Mientras remaban por el lago, el príncipe que estaba en la barca con la princesa pequeña y el soldado, dijo:

- No sé por qué, pero pese a que estoy remando con todas mis fuerzas no avanzamos tan rápido como de costumbre, y estoy bastante cansado; el barco parece muy pesado hoy.


- Es sólo el caluroso tiempo. -dijo la princesa. - Yo también tengo mucho calor.

Del otro lado del lago se levantaba un magnífico castillo iluminado del cual provenía una alegre música de cuernos y trompetas. 


Todos desembarcaron allí, y entraron al castillo y cada príncipe bailó con su princesa y el soldado que aún era invisible, bailó con ellos también.

Bailaron hasta casi el amanecer, y entonces todas sus zapatillas estaban gastadas, por lo que estuvieron forzadas a irse. 


Los príncipes remaron de vuelta otra vez por el lago (pero esta vez el soldado se situó en la barca con la princesa mayor); y en la orilla opuesta se despidieron unos de otros, prometiendo las princesas volver otra vez la siguiente noche.

Cuando llegaron a las escaleras, el soldado adelantó a las princesas y se acostó. 

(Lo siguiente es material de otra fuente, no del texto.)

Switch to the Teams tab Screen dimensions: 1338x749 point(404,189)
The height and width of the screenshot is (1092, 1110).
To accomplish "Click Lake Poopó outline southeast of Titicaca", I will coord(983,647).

Y cuando las doce hermanas cansadas subieron despacio, le oyeron roncando en su cama y dijeron ‘Estamos a salvo’. 

Después se desvistieron, se quitaron sus elegantes trajes y las zapatillas y se fueron a la cama.

Por la mañana el soldado no dijo nada de lo ocurrido, pero estaba determinado a ver más de esta extraña aventura, y fue otra vez la segunda y la tercera noche. 


Todo ocurrió igual que antes: las princesas bailaban hasta que sus zapatillas se gastaban y quedaban hechas pedazos y después se volvían a casa.

Tan pronto como llegó el momento en que debía revelar el secreto, fue llevado ante el rey con las tres ramas, y las doce princesas se quedaron escuchando detrás de la puerta para oír lo que él iba a decir.

- ¿Has descubierto por qué las princesas me están arruinando día a día a fuerza de comprar zapatitos? -El rey le preguntó.


- Sí, majestad. A las princesas les gusta bailar con doce príncipes en un castillo subterráneo. Bailan desde que sale la luna hasta que aparece el sol. 

Entonces le contó al rey todo lo que había sucedido y le mostró las tres ramas que se había traído.

El rey llamó a las princesas y les preguntó si lo que había dicho el soldado era verdad y cuando vieron que habían sido descubiertas, y que no valía la pena negar lo que había ocurrido lo confesaron todo.

El rey tuvo que conformarse con las aficiones de sus hijas, y Lucinda se casó con el soldado. Para celebrarlo sus hermanas bailaron aún más y hasta el rey se contagió y también se puso a bailar.